- [Given passage]:
%%

Document Number: P1668R0
Date: 2019-06-10
Audience: Evolution Working Group (EWG), Evolution Working Group Incubator (SG17)
Reply-to: Erich Keane <erich.keane@intel.com>

Enabling constexpr Intrinsics By Permitting Unevaluated inline-assembly in constexpr Functions

Revision History:

R0: Initial Version.

Introduction and Motivation:

This paper proposes altering the rules of constexpr functions to permit its definition to contain asm-definitions in cases where it is not evaluated at compile-time. This is particularly useful when attempting to make certain processor intrinsic functions constexpr. While there are currently techniques to make these functions constexpr, such as implementing them as compiler builtins, these strategies are only possible with compiler support. Additionally, handwritten assembly versions of functions are often present in user code where compiler support isn't possible. For example, consider a simple Fused Multiply/Add (FMA) implementation:

 double fma(double b, double c, double d) {
  asm("vfmadd132sd %0 %1 %2"
   : "+x"(b)
   : "x" (c), "x" (d)
   );
  return b;
 }

In some codebases, a function like this may be used quite commonly with the intent of optimizing certain algorithms. However, there are three massive inconveniences to this implementation; unless explicitly documented it isn't clear what it does to someone who doesn't know what 'fma' means, it cannot be constant folded by a compiler, and it cannot be used in a constexpr or consteval context.

However, if this proposal is accepted an implementer could use std::is_constant_evaluated() to make this function constexpr and solve both of those issues. Consider the following:

 constexpr double fma(double b, double c, double d) {
  if (std::is_constant_evaluated())
   return b * c + d;
  asm("vfmadd132sd %0 %1 %2"
   : "+x"(b)

%%

- [Dataset content]:
%%

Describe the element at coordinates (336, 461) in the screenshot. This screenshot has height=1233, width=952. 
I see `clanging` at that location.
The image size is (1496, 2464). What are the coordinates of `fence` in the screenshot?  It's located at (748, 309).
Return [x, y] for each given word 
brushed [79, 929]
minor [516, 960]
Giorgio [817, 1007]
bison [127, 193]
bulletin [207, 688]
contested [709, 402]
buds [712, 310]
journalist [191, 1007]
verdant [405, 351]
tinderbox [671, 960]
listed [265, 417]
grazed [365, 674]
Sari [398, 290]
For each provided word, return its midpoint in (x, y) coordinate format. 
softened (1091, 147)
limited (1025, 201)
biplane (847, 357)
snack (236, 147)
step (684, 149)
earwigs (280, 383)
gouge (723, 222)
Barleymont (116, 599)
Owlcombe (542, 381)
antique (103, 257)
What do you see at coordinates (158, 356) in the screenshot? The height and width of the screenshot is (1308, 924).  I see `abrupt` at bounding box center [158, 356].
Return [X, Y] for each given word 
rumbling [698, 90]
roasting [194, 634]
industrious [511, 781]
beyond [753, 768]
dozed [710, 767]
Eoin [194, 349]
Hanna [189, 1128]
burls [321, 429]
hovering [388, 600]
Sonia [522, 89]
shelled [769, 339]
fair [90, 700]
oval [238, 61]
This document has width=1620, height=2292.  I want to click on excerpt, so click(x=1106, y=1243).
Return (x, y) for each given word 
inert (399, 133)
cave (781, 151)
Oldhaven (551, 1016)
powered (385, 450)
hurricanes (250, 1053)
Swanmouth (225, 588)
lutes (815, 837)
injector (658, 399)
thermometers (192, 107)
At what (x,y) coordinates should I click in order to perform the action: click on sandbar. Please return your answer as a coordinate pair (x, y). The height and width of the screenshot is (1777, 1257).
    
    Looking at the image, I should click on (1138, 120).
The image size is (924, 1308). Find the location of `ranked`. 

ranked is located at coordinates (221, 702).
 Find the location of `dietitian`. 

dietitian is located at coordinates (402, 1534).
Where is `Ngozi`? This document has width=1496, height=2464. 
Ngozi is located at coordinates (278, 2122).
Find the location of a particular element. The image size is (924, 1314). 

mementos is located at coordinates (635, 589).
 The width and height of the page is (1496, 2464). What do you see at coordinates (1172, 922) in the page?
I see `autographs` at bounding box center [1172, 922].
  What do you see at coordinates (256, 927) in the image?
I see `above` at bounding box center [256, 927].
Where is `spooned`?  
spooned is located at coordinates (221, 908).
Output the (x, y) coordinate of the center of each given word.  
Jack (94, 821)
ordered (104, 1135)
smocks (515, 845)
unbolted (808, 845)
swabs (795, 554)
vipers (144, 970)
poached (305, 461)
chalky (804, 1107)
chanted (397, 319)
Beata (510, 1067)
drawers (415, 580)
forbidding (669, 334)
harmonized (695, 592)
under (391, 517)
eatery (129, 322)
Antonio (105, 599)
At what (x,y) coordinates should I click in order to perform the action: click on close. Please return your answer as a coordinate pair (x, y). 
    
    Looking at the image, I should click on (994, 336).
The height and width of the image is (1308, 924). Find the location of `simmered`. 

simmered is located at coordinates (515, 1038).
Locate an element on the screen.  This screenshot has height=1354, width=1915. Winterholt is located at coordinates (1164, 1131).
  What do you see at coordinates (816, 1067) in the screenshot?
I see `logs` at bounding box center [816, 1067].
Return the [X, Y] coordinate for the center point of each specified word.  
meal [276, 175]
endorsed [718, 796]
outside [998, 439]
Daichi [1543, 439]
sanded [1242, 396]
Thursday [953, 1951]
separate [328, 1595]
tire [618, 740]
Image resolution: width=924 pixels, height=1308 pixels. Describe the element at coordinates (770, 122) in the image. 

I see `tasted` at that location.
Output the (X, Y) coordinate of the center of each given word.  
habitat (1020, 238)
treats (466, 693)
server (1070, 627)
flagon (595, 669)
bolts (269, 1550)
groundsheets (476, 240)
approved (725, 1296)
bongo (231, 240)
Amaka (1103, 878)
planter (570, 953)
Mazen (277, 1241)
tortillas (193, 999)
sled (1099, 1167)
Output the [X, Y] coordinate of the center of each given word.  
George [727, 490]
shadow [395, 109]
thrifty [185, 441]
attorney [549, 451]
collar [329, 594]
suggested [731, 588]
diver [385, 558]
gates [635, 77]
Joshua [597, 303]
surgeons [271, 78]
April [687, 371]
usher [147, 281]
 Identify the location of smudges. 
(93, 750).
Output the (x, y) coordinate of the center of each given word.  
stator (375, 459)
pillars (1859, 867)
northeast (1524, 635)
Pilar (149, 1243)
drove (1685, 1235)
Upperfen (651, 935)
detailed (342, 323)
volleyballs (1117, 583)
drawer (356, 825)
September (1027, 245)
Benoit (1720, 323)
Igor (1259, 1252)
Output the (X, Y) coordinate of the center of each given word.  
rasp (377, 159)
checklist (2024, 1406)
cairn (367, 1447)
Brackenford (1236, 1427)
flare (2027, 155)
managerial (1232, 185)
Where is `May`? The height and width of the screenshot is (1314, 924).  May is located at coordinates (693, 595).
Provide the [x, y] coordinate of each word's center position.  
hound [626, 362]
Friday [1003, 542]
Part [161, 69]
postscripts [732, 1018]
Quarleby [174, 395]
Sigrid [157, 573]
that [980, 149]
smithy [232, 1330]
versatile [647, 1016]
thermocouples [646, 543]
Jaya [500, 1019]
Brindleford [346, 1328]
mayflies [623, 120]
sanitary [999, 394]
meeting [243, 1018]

%%

- [Stated problem 1]: Translate this sentence from the constexpr proposal into Spanish: "This is particularly useful when attempting to make certain processor intrinsic functions constexpr."
- [Stated problem 2]: Carry on writing the constexpr proposal from the point where it stops.
The items are not needed for any of this work.

- [Expected answer 1]: Esto resulta especialmente útil al intentar convertir en constexpr ciertas funciones intrínsecas del procesador.

- [Expected answer 2]:
   : "x" (c), "x" (d)
   );
  return b;
 }

It is now completely clear what this function does, since there is a non-assembly version. It can also be used in a constexpr context resulting in a significant performance improvement. Finally, the runtime performance of the inline assembly version isn't sacrificed in order to make this possible. This function is admittedly quite simple (and in fact, the GNU compiler will actually take the non assembly version and turn it into the equivalent of the assembly directive), however many more intrinsics exist that are not quite so simple to get the compiler to optimize. Additionally, user written assembly constructs are typically done when the user notices the compiler fails to produce optimal assembly.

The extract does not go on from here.